__Supplied material__
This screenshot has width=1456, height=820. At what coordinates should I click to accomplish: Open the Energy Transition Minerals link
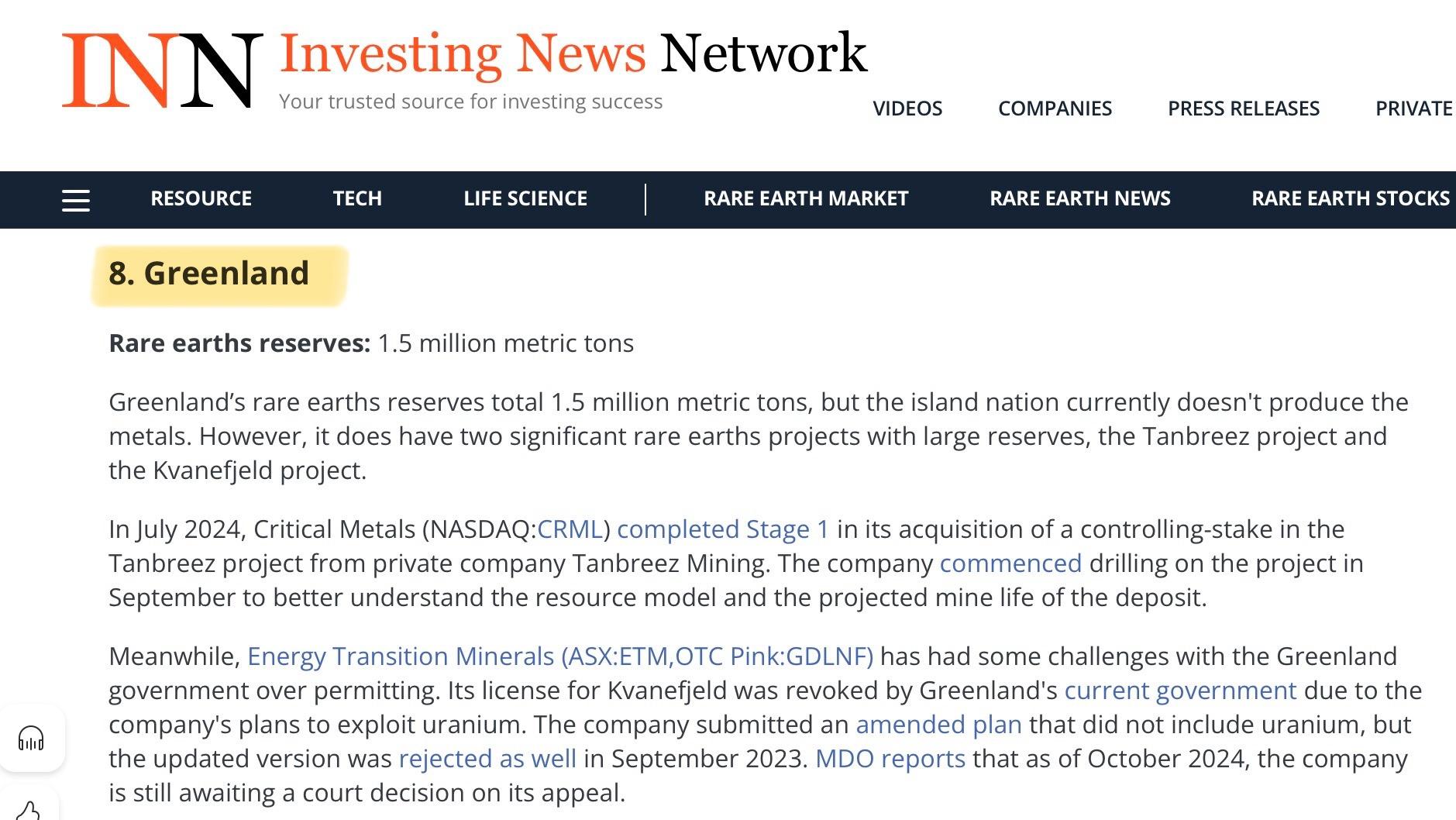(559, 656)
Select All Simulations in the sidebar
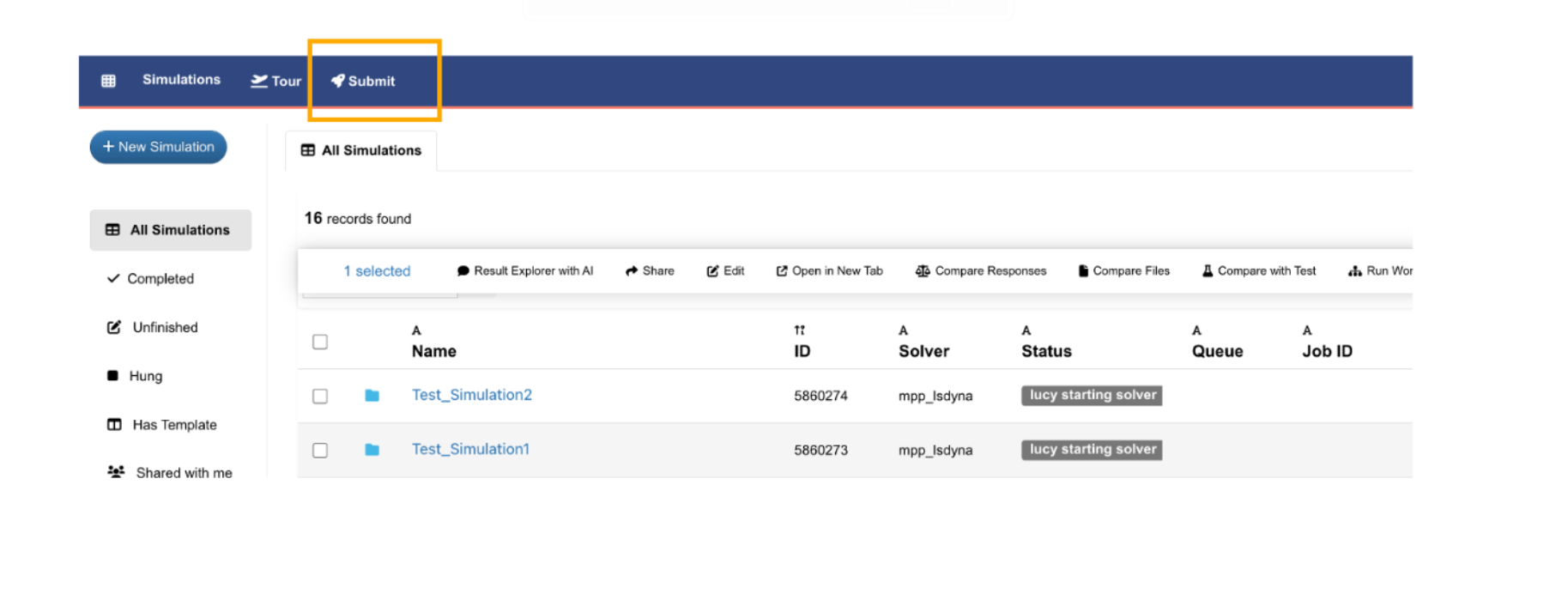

---

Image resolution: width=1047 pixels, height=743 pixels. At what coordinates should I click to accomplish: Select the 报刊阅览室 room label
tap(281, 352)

---

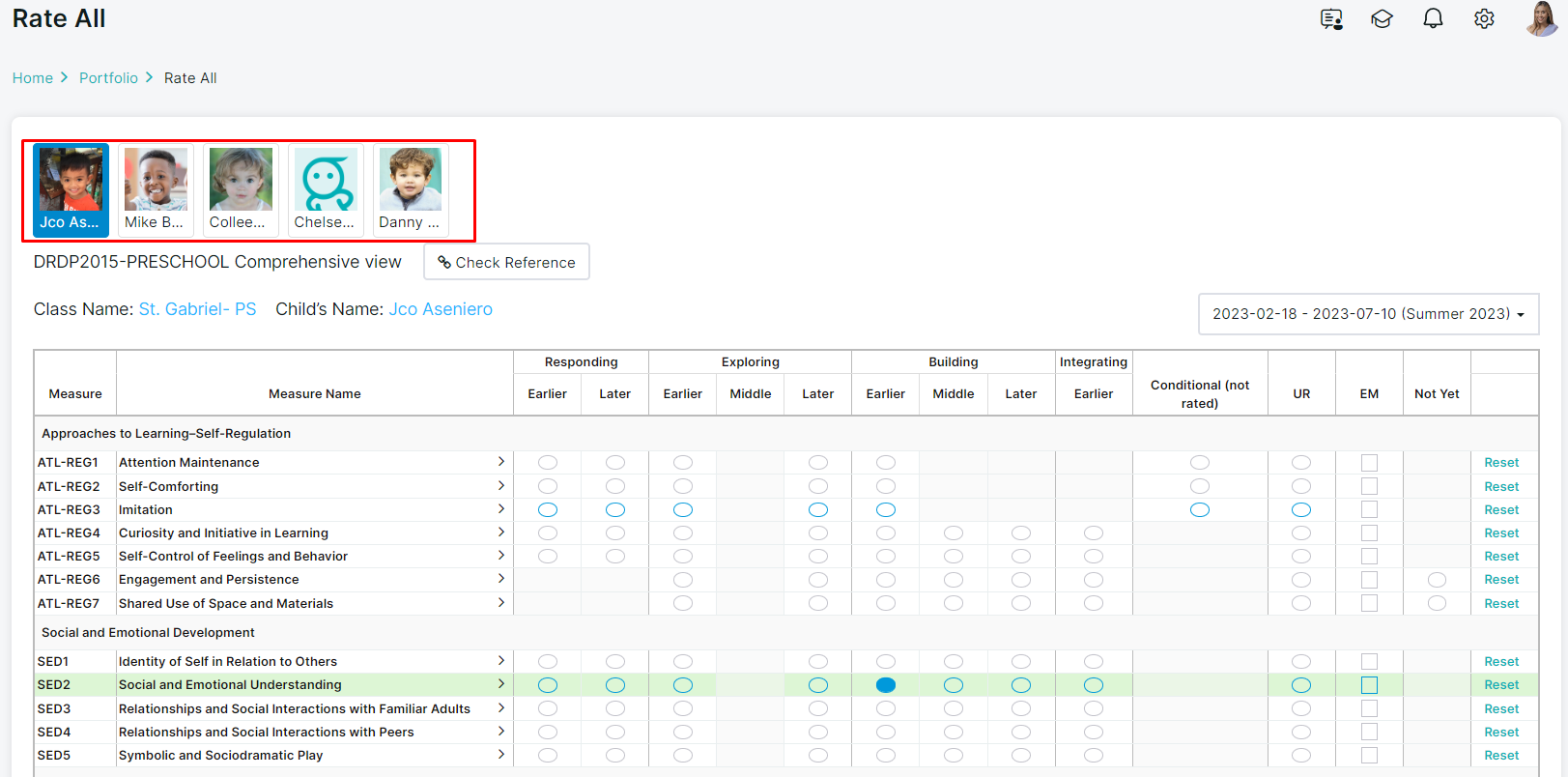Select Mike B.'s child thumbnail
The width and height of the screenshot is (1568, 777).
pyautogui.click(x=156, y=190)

__Exercise goal__
Reproduce the data above exactly, but only from the line containing "This screenshot has" through the line containing "Select All Simulations in the sidebar". Omit all pictures.

__Solution for this problem__
This screenshot has width=1456, height=820. At what coordinates should I click to accomplish: Open the Energy Transition Minerals link
(559, 656)
Select All Simulations in the sidebar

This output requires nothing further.